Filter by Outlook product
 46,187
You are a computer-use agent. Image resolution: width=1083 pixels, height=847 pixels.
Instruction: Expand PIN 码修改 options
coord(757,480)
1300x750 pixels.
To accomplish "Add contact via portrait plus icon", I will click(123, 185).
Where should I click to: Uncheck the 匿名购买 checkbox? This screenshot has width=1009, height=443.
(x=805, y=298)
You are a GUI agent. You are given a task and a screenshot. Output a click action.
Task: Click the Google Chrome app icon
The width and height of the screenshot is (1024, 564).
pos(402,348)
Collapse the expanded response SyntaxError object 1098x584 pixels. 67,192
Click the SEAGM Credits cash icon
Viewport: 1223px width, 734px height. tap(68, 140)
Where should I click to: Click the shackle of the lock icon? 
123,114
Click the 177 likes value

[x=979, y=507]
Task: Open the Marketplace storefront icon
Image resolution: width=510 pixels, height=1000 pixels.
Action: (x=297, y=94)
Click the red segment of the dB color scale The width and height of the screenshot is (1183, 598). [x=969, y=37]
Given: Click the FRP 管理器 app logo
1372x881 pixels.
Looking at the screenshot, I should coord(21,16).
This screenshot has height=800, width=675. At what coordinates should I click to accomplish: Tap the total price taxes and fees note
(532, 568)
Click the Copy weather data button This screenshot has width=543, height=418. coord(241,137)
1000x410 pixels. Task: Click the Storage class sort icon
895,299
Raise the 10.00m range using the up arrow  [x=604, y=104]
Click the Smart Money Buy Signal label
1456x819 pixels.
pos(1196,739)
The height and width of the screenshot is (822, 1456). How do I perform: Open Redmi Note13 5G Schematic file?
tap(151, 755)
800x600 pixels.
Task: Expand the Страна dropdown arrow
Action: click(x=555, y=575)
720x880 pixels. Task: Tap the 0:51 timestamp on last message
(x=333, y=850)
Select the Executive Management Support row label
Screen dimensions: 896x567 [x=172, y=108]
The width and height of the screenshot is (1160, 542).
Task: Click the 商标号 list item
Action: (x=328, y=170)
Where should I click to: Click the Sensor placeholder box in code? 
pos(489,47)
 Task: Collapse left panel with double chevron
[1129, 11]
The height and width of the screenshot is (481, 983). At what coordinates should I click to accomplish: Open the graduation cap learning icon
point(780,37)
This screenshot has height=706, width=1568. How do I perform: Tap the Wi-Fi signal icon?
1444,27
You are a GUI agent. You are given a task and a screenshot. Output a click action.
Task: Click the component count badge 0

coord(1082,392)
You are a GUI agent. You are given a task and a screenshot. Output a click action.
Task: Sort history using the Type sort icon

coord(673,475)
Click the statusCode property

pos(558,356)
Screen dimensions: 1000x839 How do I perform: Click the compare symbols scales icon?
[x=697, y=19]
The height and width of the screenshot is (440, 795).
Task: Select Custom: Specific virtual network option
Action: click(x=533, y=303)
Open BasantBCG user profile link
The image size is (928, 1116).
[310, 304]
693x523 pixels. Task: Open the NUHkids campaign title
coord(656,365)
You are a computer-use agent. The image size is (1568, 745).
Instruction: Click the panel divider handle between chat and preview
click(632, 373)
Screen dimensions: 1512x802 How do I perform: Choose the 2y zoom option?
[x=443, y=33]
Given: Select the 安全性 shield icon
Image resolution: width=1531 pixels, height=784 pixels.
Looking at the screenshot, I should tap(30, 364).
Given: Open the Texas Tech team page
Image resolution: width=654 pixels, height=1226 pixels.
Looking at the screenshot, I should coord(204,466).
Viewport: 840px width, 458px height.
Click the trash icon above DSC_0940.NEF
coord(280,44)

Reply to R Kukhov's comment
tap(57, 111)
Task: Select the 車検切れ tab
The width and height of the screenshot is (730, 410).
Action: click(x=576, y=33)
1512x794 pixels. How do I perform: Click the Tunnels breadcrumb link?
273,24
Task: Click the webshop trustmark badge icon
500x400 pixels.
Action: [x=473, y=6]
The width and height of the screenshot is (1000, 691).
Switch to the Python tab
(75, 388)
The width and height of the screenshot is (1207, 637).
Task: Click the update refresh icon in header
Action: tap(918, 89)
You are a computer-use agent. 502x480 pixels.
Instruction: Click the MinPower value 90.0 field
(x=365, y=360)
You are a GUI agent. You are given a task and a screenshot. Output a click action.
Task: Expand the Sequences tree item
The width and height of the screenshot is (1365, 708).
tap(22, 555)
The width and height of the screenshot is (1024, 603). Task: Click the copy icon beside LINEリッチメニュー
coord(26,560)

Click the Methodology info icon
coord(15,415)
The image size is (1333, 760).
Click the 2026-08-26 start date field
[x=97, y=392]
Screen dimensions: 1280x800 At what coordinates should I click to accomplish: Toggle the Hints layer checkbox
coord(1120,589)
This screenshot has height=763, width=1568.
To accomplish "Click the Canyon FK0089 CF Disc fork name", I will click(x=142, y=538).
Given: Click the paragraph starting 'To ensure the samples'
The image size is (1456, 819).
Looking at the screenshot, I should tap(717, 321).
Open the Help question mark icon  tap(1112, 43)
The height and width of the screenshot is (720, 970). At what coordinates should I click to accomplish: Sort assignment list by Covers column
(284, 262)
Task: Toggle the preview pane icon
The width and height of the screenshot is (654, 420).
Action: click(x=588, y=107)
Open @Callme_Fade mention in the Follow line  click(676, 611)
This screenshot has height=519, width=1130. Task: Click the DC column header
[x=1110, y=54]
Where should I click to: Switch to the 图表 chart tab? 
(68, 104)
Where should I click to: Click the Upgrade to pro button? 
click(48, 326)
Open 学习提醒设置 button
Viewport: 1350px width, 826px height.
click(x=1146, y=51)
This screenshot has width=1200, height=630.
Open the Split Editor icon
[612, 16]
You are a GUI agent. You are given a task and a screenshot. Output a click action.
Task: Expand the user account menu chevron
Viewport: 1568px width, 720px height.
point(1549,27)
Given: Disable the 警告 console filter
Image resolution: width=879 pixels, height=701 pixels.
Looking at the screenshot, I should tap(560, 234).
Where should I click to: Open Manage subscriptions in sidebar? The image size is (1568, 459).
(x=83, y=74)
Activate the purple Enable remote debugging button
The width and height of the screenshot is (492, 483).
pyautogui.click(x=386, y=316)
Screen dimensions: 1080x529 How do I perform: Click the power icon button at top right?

_____

→ **WORK TO COMPLETE**:
Set the entries above down again, each one exactly as written.

→ **SOLUTION**:
Filter by Outlook product
 46,187
You are a computer-use agent. Image resolution: width=1083 pixels, height=847 pixels.
Instruction: Expand PIN 码修改 options
coord(757,480)
1300x750 pixels.
To accomplish "Add contact via portrait plus icon", I will click(123, 185).
Where should I click to: Uncheck the 匿名购买 checkbox? This screenshot has width=1009, height=443.
(x=805, y=298)
You are a GUI agent. You are given a task and a screenshot. Output a click action.
Task: Click the Google Chrome app icon
The width and height of the screenshot is (1024, 564).
pos(402,348)
Collapse the expanded response SyntaxError object 1098x584 pixels. 67,192
Click the SEAGM Credits cash icon
Viewport: 1223px width, 734px height. tap(68, 140)
Where should I click to: Click the shackle of the lock icon? 
123,114
Click the 177 likes value

[x=979, y=507]
Task: Open the Marketplace storefront icon
Image resolution: width=510 pixels, height=1000 pixels.
Action: (x=297, y=94)
Click the red segment of the dB color scale The width and height of the screenshot is (1183, 598). [x=969, y=37]
Given: Click the FRP 管理器 app logo
1372x881 pixels.
Looking at the screenshot, I should coord(21,16).
This screenshot has height=800, width=675. At what coordinates should I click to accomplish: Tap the total price taxes and fees note
(532, 568)
Click the Copy weather data button This screenshot has width=543, height=418. coord(241,137)
1000x410 pixels. Task: Click the Storage class sort icon
895,299
Raise the 10.00m range using the up arrow  [x=604, y=104]
Click the Smart Money Buy Signal label
1456x819 pixels.
pos(1196,739)
The height and width of the screenshot is (822, 1456). How do I perform: Open Redmi Note13 5G Schematic file?
tap(151, 755)
800x600 pixels.
Task: Expand the Страна dropdown arrow
Action: click(x=555, y=575)
720x880 pixels. Task: Tap the 0:51 timestamp on last message
(x=333, y=850)
Select the Executive Management Support row label
Screen dimensions: 896x567 [x=172, y=108]
The width and height of the screenshot is (1160, 542).
Task: Click the 商标号 list item
Action: (x=328, y=170)
Where should I click to: Click the Sensor placeholder box in code? 
pos(489,47)
 Task: Collapse left panel with double chevron
[1129, 11]
The height and width of the screenshot is (481, 983). At what coordinates should I click to accomplish: Open the graduation cap learning icon
point(780,37)
This screenshot has height=706, width=1568. How do I perform: Tap the Wi-Fi signal icon?
1444,27
You are a GUI agent. You are given a task and a screenshot. Output a click action.
Task: Click the component count badge 0

coord(1082,392)
You are a GUI agent. You are given a task and a screenshot. Output a click action.
Task: Sort history using the Type sort icon

coord(673,475)
Click the statusCode property

pos(558,356)
Screen dimensions: 1000x839 How do I perform: Click the compare symbols scales icon?
[x=697, y=19]
The height and width of the screenshot is (440, 795).
Task: Select Custom: Specific virtual network option
Action: click(x=533, y=303)
Open BasantBCG user profile link
The image size is (928, 1116).
[310, 304]
693x523 pixels. Task: Open the NUHkids campaign title
coord(656,365)
You are a computer-use agent. The image size is (1568, 745).
Instruction: Click the panel divider handle between chat and preview
click(632, 373)
Screen dimensions: 1512x802 How do I perform: Choose the 2y zoom option?
[x=443, y=33]
Given: Select the 安全性 shield icon
Image resolution: width=1531 pixels, height=784 pixels.
Looking at the screenshot, I should tap(30, 364).
Given: Open the Texas Tech team page
Image resolution: width=654 pixels, height=1226 pixels.
Looking at the screenshot, I should coord(204,466).
Viewport: 840px width, 458px height.
Click the trash icon above DSC_0940.NEF
coord(280,44)

Reply to R Kukhov's comment
tap(57, 111)
Task: Select the 車検切れ tab
The width and height of the screenshot is (730, 410).
Action: click(x=576, y=33)
1512x794 pixels. How do I perform: Click the Tunnels breadcrumb link?
273,24
Task: Click the webshop trustmark badge icon
500x400 pixels.
Action: [x=473, y=6]
The width and height of the screenshot is (1000, 691).
Switch to the Python tab
(75, 388)
The width and height of the screenshot is (1207, 637).
Task: Click the update refresh icon in header
Action: tap(918, 89)
You are a computer-use agent. 502x480 pixels.
Instruction: Click the MinPower value 90.0 field
(x=365, y=360)
You are a GUI agent. You are given a task and a screenshot. Output a click action.
Task: Expand the Sequences tree item
The width and height of the screenshot is (1365, 708).
tap(22, 555)
The width and height of the screenshot is (1024, 603). Task: Click the copy icon beside LINEリッチメニュー
coord(26,560)

Click the Methodology info icon
coord(15,415)
The image size is (1333, 760).
Click the 2026-08-26 start date field
[x=97, y=392]
Screen dimensions: 1280x800 At what coordinates should I click to accomplish: Toggle the Hints layer checkbox
coord(1120,589)
This screenshot has height=763, width=1568.
To accomplish "Click the Canyon FK0089 CF Disc fork name", I will click(x=142, y=538).
Given: Click the paragraph starting 'To ensure the samples'
The image size is (1456, 819).
Looking at the screenshot, I should tap(717, 321).
Open the Help question mark icon  tap(1112, 43)
The height and width of the screenshot is (720, 970). At what coordinates should I click to accomplish: Sort assignment list by Covers column
(284, 262)
Task: Toggle the preview pane icon
The width and height of the screenshot is (654, 420).
Action: click(x=588, y=107)
Open @Callme_Fade mention in the Follow line  click(676, 611)
This screenshot has height=519, width=1130. Task: Click the DC column header
[x=1110, y=54]
Where should I click to: Switch to the 图表 chart tab? 
(68, 104)
Where should I click to: Click the Upgrade to pro button? 
click(48, 326)
Open 学习提醒设置 button
Viewport: 1350px width, 826px height.
click(x=1146, y=51)
This screenshot has width=1200, height=630.
Open the Split Editor icon
[612, 16]
You are a GUI agent. You are given a task and a screenshot. Output a click action.
Task: Expand the user account menu chevron
Viewport: 1568px width, 720px height.
point(1549,27)
Given: Disable the 警告 console filter
Image resolution: width=879 pixels, height=701 pixels.
Looking at the screenshot, I should tap(560, 234).
Where should I click to: Open Manage subscriptions in sidebar? The image size is (1568, 459).
(x=83, y=74)
Activate the purple Enable remote debugging button
The width and height of the screenshot is (492, 483).
pyautogui.click(x=386, y=316)
Screen dimensions: 1080x529 How do I perform: Click the power icon button at top right?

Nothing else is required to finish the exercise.